Exercise: The sole answer should be the number of lines in the material below that hold "computer".

Dataset extract:
══════
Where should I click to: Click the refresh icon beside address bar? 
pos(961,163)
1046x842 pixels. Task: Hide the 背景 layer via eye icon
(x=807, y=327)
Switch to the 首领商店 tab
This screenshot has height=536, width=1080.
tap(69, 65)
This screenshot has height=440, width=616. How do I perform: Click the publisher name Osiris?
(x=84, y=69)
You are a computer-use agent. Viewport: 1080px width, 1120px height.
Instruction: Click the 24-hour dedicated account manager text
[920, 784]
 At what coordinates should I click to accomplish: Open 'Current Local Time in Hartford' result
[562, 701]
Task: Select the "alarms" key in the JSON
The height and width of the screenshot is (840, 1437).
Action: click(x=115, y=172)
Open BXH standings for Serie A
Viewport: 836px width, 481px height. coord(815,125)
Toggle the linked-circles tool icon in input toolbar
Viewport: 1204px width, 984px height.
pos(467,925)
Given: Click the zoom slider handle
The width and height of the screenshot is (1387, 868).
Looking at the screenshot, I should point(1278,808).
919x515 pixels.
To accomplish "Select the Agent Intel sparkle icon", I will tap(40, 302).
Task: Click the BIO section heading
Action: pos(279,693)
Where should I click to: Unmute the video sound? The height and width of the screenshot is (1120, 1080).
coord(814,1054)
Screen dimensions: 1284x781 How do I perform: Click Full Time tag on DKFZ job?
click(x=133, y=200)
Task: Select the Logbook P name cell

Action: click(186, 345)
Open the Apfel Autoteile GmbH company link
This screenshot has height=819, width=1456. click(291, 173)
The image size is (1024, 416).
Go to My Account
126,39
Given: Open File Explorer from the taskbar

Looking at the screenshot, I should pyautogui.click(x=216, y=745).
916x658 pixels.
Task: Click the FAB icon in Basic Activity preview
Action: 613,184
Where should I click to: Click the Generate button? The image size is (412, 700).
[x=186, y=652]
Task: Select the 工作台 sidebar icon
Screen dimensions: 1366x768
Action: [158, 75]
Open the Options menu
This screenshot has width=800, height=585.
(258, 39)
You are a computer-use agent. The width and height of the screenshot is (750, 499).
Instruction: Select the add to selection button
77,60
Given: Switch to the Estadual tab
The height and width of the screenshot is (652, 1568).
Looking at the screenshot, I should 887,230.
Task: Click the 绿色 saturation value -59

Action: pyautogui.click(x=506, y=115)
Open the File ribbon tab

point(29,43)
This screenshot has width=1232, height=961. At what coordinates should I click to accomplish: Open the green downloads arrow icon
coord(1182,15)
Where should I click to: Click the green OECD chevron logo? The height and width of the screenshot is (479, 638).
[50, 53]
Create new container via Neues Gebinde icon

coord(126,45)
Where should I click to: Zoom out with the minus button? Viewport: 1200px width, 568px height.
══════
Task solution: 2